▸ ЗАДАНИЕ A
Фарватер какой реки, согласно отрывку, был расчищен с помощью пороха в XVI веке?
▸ ЗАДАНИЕ B
Перепишите слово в слово часть отрывка: начните с места, где стоят слова «К середине века», и остановитесь после слов «были взрывчатые вещества.».

▸ ОТРЫВОК
Но как добывать руду, уголь, камень? Чем долбить мерзлый грунт? Чем дробить гранитные кручи? Как возводить огромные насыпи? Ведь нет еще ни отбойных молотков, ни врубовых машин, ни угольных комбайнов, неизвестны дорожные и землеройные машины. Кайло, лопата и тачка — вот бульдозеры, экскаваторы и самосвалы того времени. Неудивительно, что «во глубину сибирских руд» и на каменоломни посылали работать каторжников, и тяжким, скорбным трудом, беспощадной эксплуатацией создавалось национальное благосостояние. Дороги того времени политы кровью, выложены костями, отмечены могильными крестами.

К середине века тормозящее действие ручного труда в горном и дорожном деле стало особенно ощутимо. Рабочий, который «механически ржавой лопатою мерзлую землю долбит», не мог больше угнаться за нетерпеливым бегом своего времени, и паровые машины ничем не могли ему помочь. Одному пару стало не под силу толкать поршень технического прогресса. Ему стали нужны союзники. Промышленной революции, так же как и всякой революции, нужны были взрывчатые вещества.

Современная техника располагает теперь десятками разнообразных взрывчатых веществ. А не так давно, немногим более ста лет назад, все еще была известна практически лишь одна взрывчатка — дымный порох. Долгое время порох служил только Марсу — богу войны. Но уже в XVI веке он впервые нашел себе мирное применение: с его помощью был расчищен фарватер реки Неман. В XVII веке порох начали использовать и для горных работ. Шесть столетий дымный порох исправно служил человеку, но в XIX веке стало ясно, что ему пора уходить на заслуженный отдых. В одной из своих публичных лекций Альфред Нобель так отозвался о достоинствах и недостатках дымного пороха:

«В шахте он дробит без метания; в ружье толкает пулю без дробления; в артиллерии служит обеим целям; в фейерверке спокойно горит без взрыва... Но как прислуга на все он лишен совершенства в каждом отдельном случае, и современная наука постепенно теснит его владения».

Действительно, энергия взрыва и дробящая способность дымного пороха не слишком высоки. Например, гранит он может только расколоть на крупные глыбы, которые затем приходится дробить кувалдой. При сгорании порох дает густой едкий дым. Во время оживленной канонады задыхающимся солдатам ничего не было видно на поле битвы, а после каждого выстрела ружье приходилось прочищать шомполом.

К середине XIX века, когда нужда промышленности и военного дела в новых взрывчатых веществах обозначилась с предельной остротой, химическая наука была развита уже в достаточной степени, чтобы выполнить стоящий перед нею социальный заказ. Центром научных исследований в области взрывчатых веществ в те годы по-прежнему оставался Париж, хранивший традиции великой химической школы, ведущей начало от Лавуазье. В первые десятилетия XIX века пост консультанта Управления порохов и селитр занимал известный французский ученый Гей-Люссак. Закон Гей-Люссака, связывающий объем газов с их температурой, широко используется при расчете взрывов. После Гей-Люссака эта должность перешла к его ученику и другу Пелузу.

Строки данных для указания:
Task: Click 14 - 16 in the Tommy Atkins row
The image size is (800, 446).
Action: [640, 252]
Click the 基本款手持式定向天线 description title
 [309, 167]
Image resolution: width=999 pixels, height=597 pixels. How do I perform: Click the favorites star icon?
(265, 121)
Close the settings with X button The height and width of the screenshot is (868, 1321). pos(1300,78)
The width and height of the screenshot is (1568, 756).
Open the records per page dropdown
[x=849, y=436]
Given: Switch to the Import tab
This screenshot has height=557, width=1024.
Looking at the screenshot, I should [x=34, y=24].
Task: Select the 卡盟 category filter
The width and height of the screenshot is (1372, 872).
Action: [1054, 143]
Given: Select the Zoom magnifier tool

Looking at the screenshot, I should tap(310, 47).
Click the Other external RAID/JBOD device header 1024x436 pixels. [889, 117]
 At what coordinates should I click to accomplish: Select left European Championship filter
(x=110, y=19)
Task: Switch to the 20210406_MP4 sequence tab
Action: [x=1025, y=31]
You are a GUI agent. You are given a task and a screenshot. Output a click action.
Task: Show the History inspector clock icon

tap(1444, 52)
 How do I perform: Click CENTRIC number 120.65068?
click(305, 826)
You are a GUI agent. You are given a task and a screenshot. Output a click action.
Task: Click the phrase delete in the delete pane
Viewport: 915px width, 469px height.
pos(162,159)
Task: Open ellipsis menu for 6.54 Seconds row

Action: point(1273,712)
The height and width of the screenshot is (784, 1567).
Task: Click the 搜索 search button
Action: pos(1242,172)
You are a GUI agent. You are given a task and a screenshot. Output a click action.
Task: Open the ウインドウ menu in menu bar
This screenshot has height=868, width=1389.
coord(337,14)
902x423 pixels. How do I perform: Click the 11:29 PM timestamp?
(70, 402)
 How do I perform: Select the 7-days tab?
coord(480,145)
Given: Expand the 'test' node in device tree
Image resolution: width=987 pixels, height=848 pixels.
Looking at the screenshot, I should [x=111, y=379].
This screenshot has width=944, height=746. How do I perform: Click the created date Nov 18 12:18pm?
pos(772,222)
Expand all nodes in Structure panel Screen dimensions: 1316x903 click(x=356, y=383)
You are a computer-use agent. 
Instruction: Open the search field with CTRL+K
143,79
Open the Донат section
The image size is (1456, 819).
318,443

▸ ГОТОВЫЙ ОТВЕТ A
Фарватер реки Неман.

▸ ГОТОВЫЙ ОТВЕТ B
К середине века тормозящее действие ручного труда в горном и дорожном деле стало особенно ощутимо. Рабочий, который «механически ржавой лопатою мерзлую землю долбит», не мог больше угнаться за нетерпеливым бегом своего времени, и паровые машины ничем не могли ему помочь. Одному пару стало не под силу толкать поршень технического прогресса. Ему стали нужны союзники. Промышленной революции, так же как и всякой революции, нужны были взрывчатые вещества.